Portfolio > One or the Other Must Be Blurred

Generally speaking, art-making is a wide open, limitless venture, with content, media, style and interpretation completely up for grabs within an artist’s decision-making. Despite the endless, inherent possibilities, many of us artists are ironically preoccupied with restrictions and boundaries. Many an artist can attest to the creative problem-solving that thrives when presented with a set of rules in the studio, though Jennifer Mannebach’s predilection for definitions is more than just a springboard for the creative process --it’s a means to formally and conceptually analyze characteristics of the human condition.

Mannebach often speaks of her work as “drawing,” though there remains in her latest works only small instances of the marks we traditionally associate with the medium. Nevertheless, lines, in a broader sense, are the basis for the compositions of her works on paper --lines that are created in the space between. Through an accumulation of collage elements, Mannebach exploits the areas where edge-meets-edge, as in her masking tape installation, Pantheon Wave. Using only tape, the artist renders an intricate landscape of ancient architecture on glass windows, delineating forms through carefully planned voids and precise areas of overlap.
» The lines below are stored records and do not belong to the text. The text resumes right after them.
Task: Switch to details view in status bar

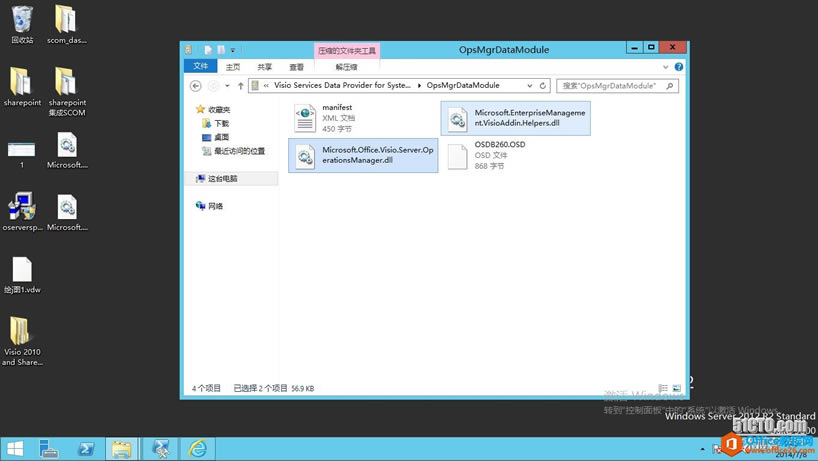Action: point(663,388)
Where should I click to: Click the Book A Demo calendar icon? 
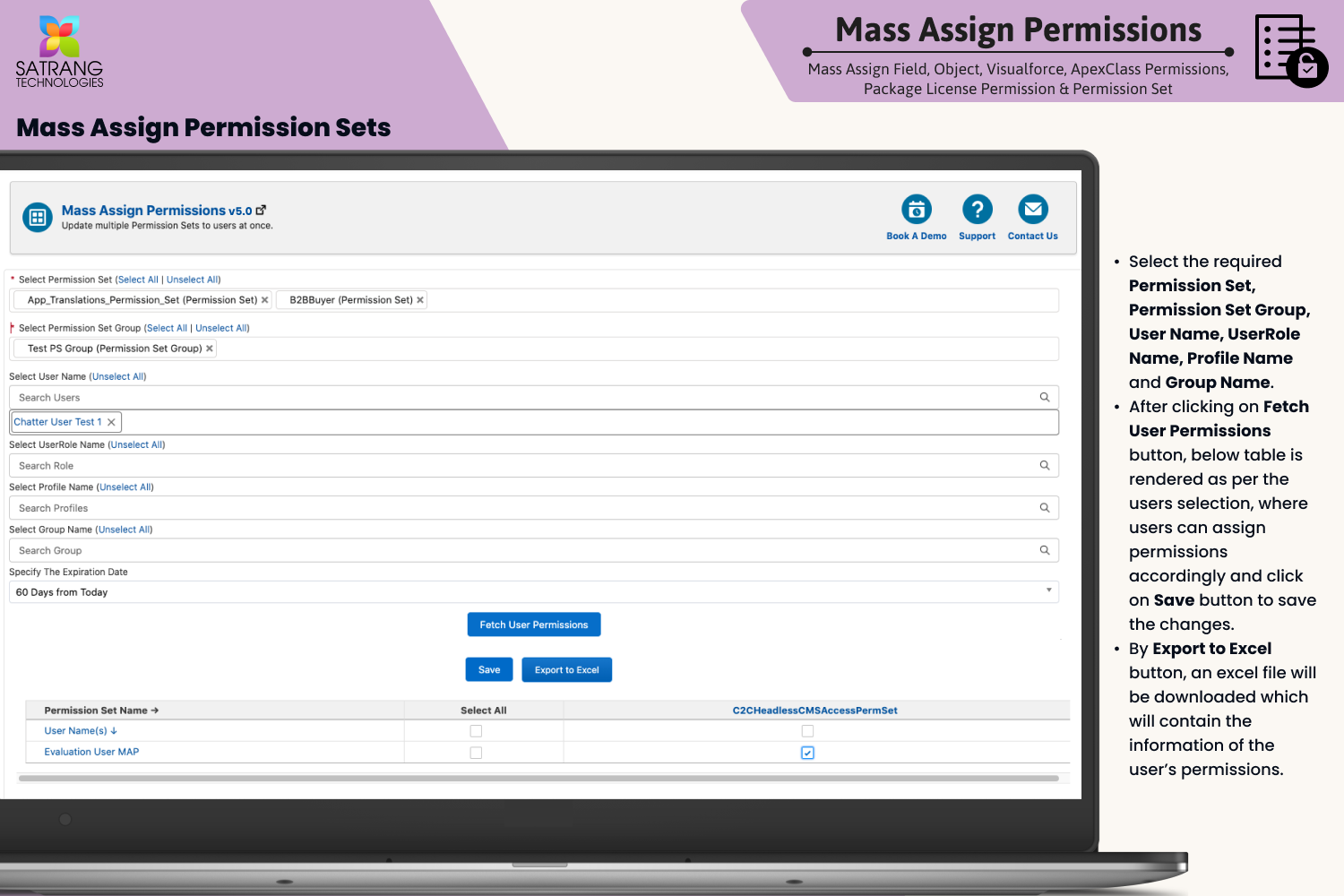916,210
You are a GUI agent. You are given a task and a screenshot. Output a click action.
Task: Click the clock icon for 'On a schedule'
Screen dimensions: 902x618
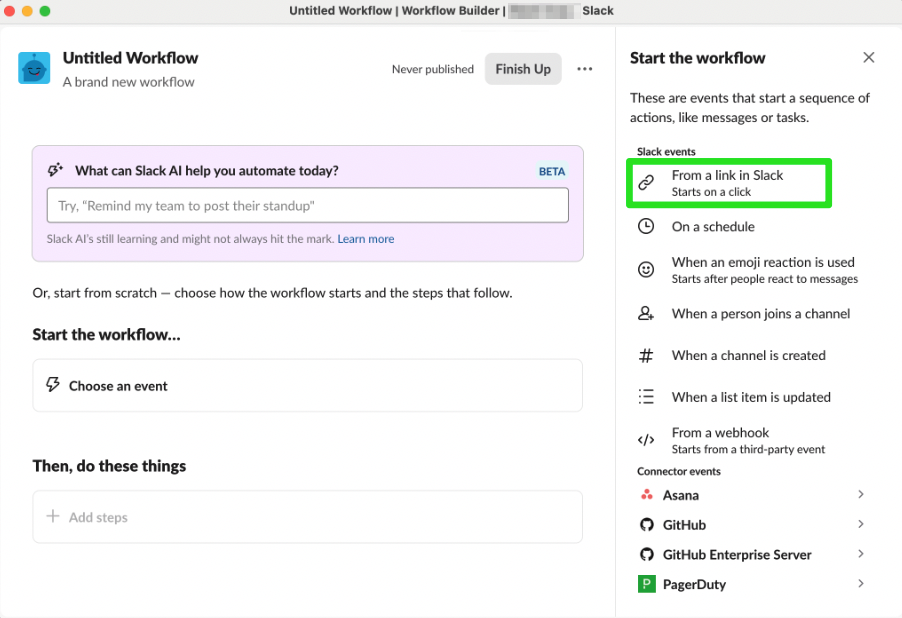pos(647,227)
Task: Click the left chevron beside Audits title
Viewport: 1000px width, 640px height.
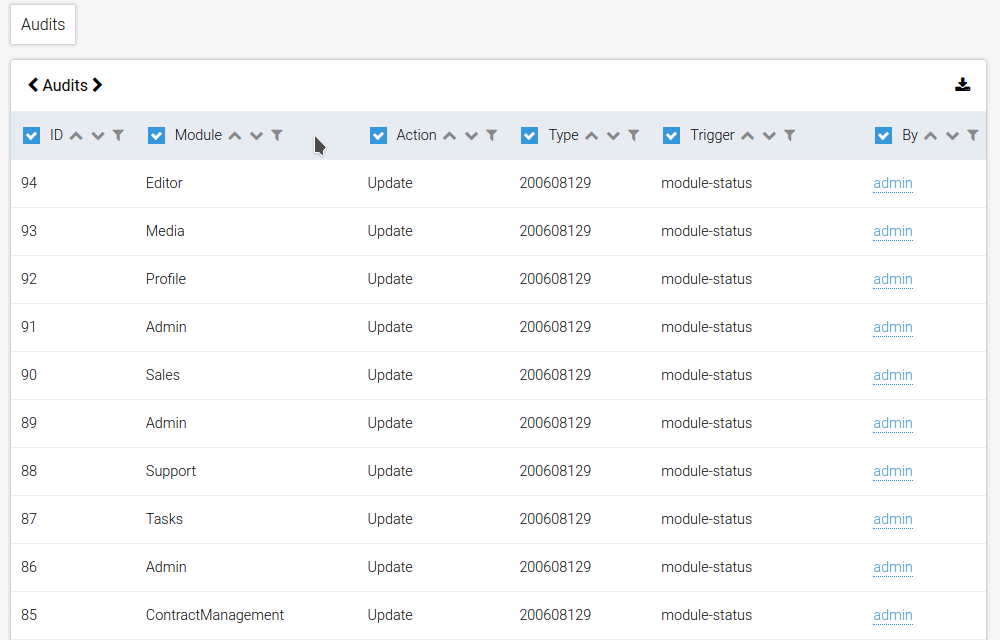Action: 31,85
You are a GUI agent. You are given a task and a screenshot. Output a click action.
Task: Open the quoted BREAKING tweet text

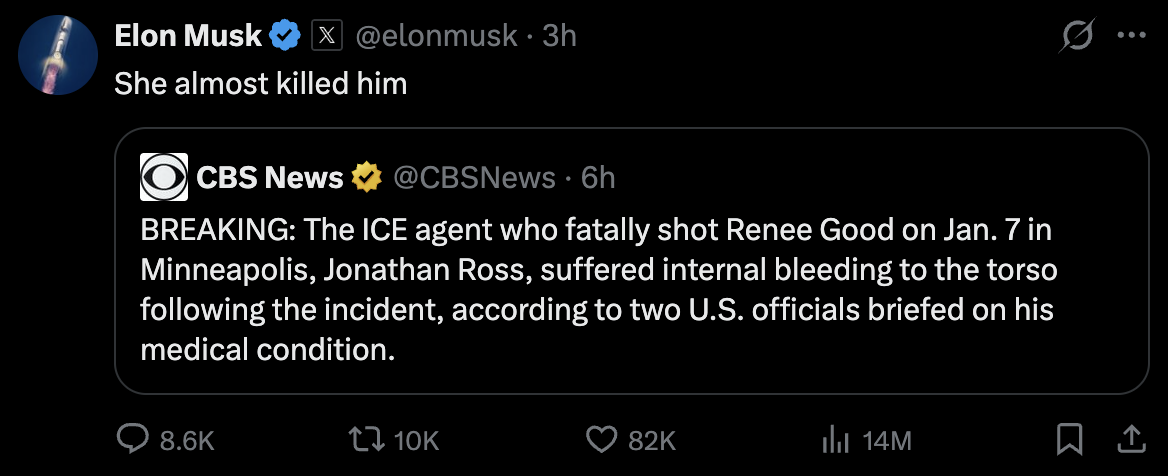pos(598,290)
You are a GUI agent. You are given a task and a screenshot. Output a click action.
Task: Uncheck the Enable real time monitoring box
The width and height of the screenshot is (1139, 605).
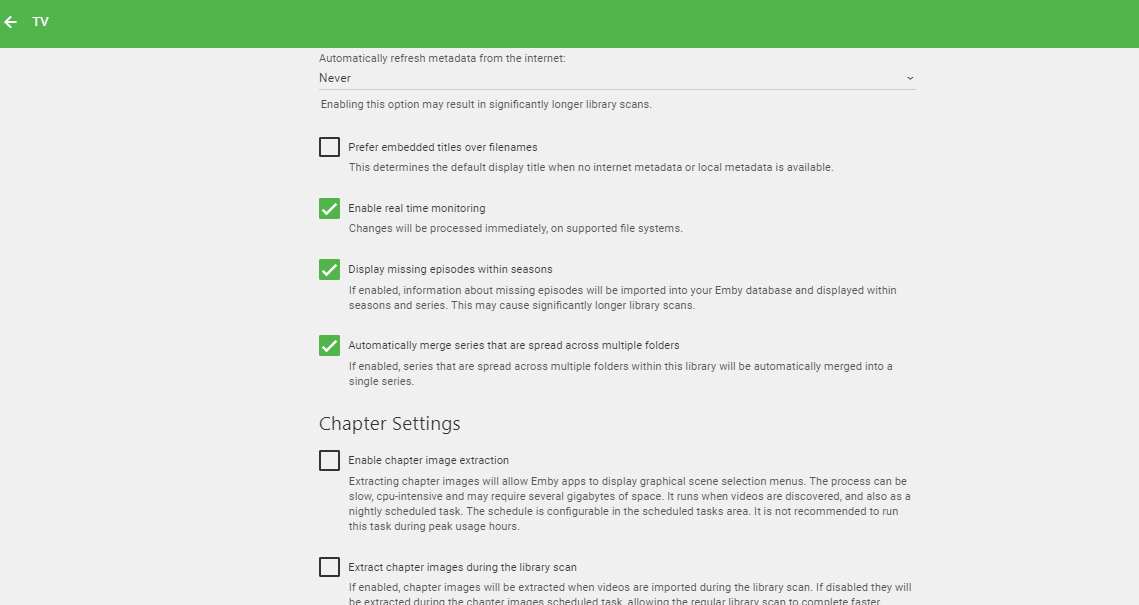(329, 208)
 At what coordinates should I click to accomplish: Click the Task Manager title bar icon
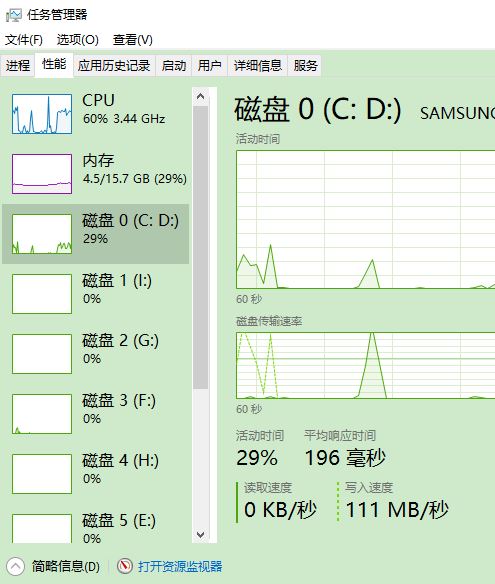pyautogui.click(x=13, y=15)
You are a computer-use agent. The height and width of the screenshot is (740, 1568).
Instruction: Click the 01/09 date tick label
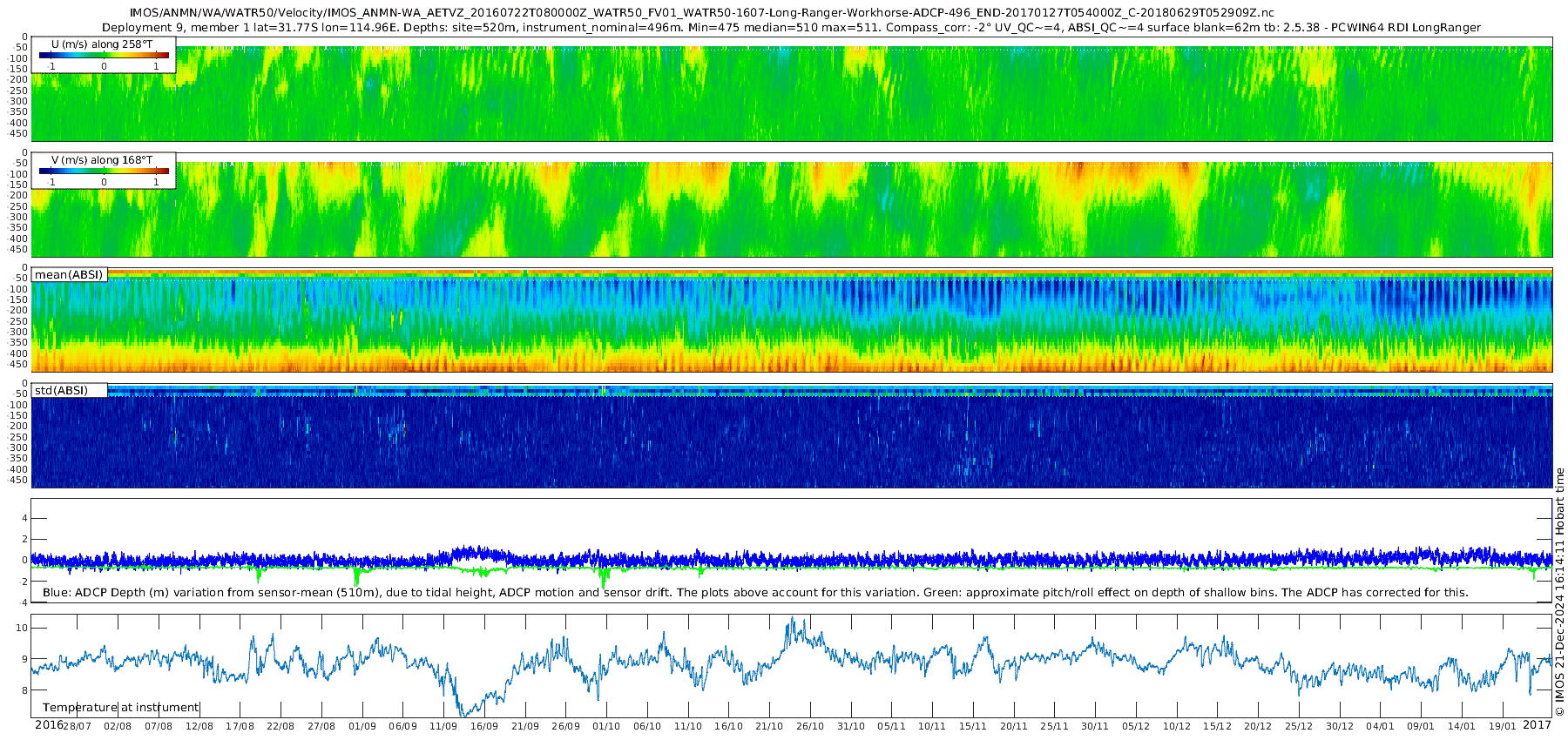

For Mannebach, edges are not only an aesthetic modus operandi; there is meaning in those edges. Vouchers, a recent work on paper accented with gold leaf, reinterprets a map of Chicago, with red circles indicating areas in which housing vouchers are issued in the highest numbers. On a typical map, a network of agreed-upon borders separates neighborhoods from each other. In Vouchers, Mannebach draws no such lines. Instead, areas of dense patterning form the circles, and neutral colored collage makes up what surrounds them. Rather than a conversation about who is defined by which boundaries, the artist’s metaphor prompts viewers to contemplate not the boundaries themselves, but what’s happening on either side and why.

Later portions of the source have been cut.